Currently Laser offers operation fusion in the following form:
# x, y and z are tensors, .+ and .* are the elementwise addition and multiplication
# x = (x .+ y .* z) .* cos(y .+ z)
forEach x in a, y in b, z in c:
x += y * z
let temp = cos(y + z)
x *= temp
This is very flexible however there are a couple of shortcomings:
- Readability
Something like the following would be more readable
x = fuse: (x + y * z) * cos(y + z)
- Composition
There is no possibility to compose 2 forEach loops without introducing an intermediate result.
- Runtime SIMD usage
The code will use SIMD (if #pragma omp simd) but only for the lowest common denominator of the target platform. For example SSE2 on x86_64.

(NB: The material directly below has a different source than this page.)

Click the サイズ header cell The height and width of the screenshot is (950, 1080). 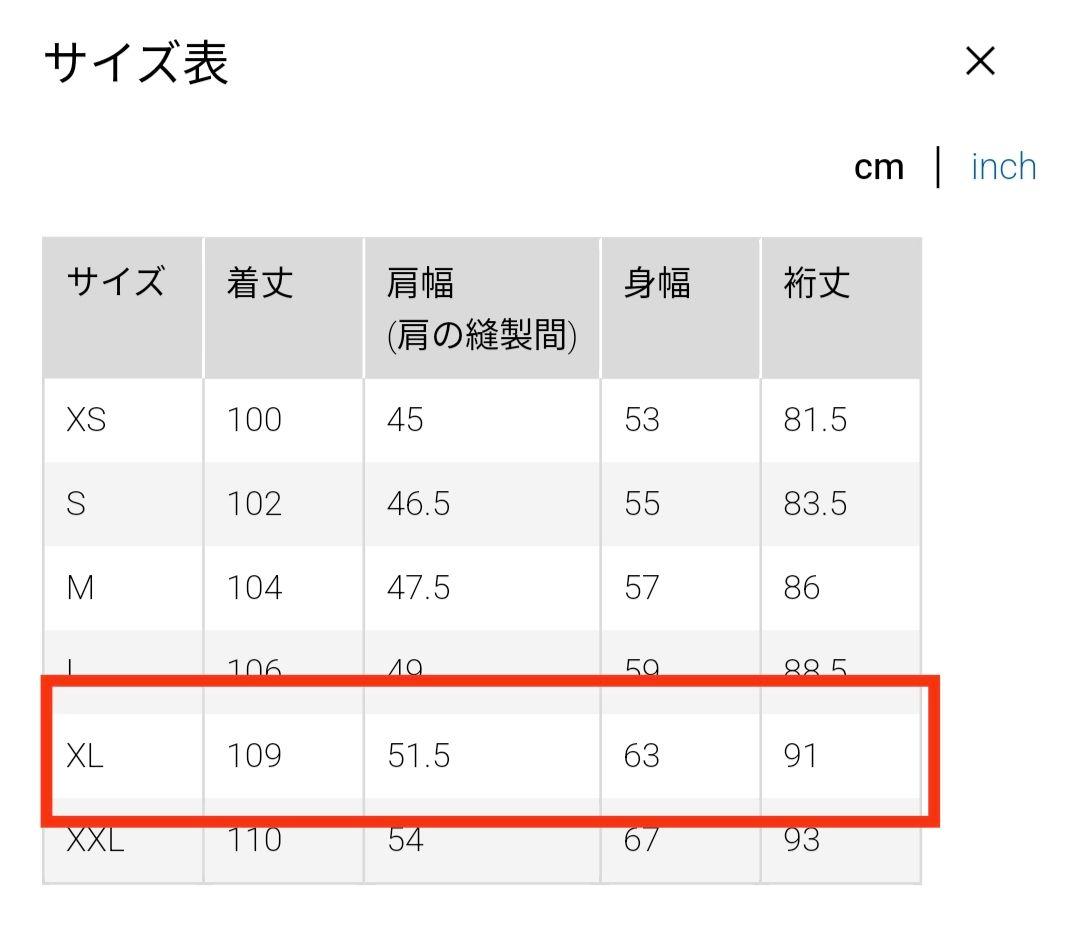pyautogui.click(x=120, y=284)
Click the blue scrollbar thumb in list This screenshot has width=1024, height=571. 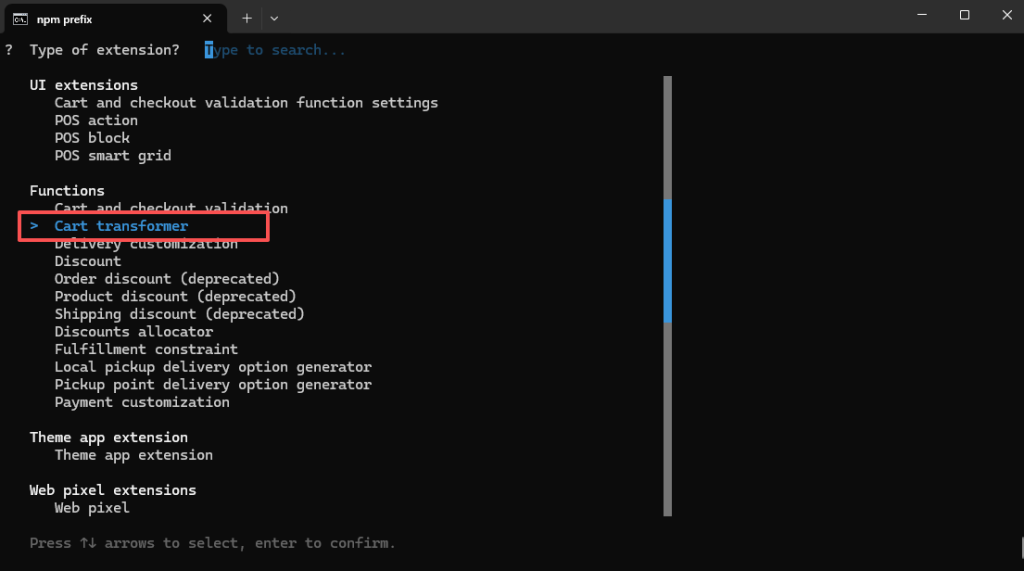point(667,260)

- Custom optimized function implementation
Related to point 2 and 3,
Laser has very efficient implementations of function like the exponential which cannot be used in the current forEach
loop.
3 and 4 could be solved by forEach
implementing type specialization for the target platform, for example on x86_64 using:
- float32
- m128
- m256
- m512
And then relying on overloading using the following vectorization template:
func round_down_power_of_2(x: Natural, step: static Natural): int {.inline.} =
static: assert (step and (step - 1)) == 0, "Step must be a power of 2"
result = x and not(step - 1)
template vectorize(
wrapped_func,
funcname,
simd_load,
simd_store: untyped,
unroll_factor: int) =
proc funcname(dst, src: ptr UncheckedArray[float32], len: Natural) =
let unroll_stop = len.round_down_power_of_2(unroll_factor)
for i in countup(0, unroll_stop - 1, unroll_factor):
dst[i].addr.simd_store src[i].addr.simd_load.wrapped_func
for i in unroll_stop ..< len:
dst[i] = src[i]
This would requires tracking down each variables checking if they come from a tensor or are broadcasted, to properly SIMDize them.
This would allow composition of building blocks into a computation graph in an approach similar to what was discussed here.
The main challenge is solving the Expression Problem.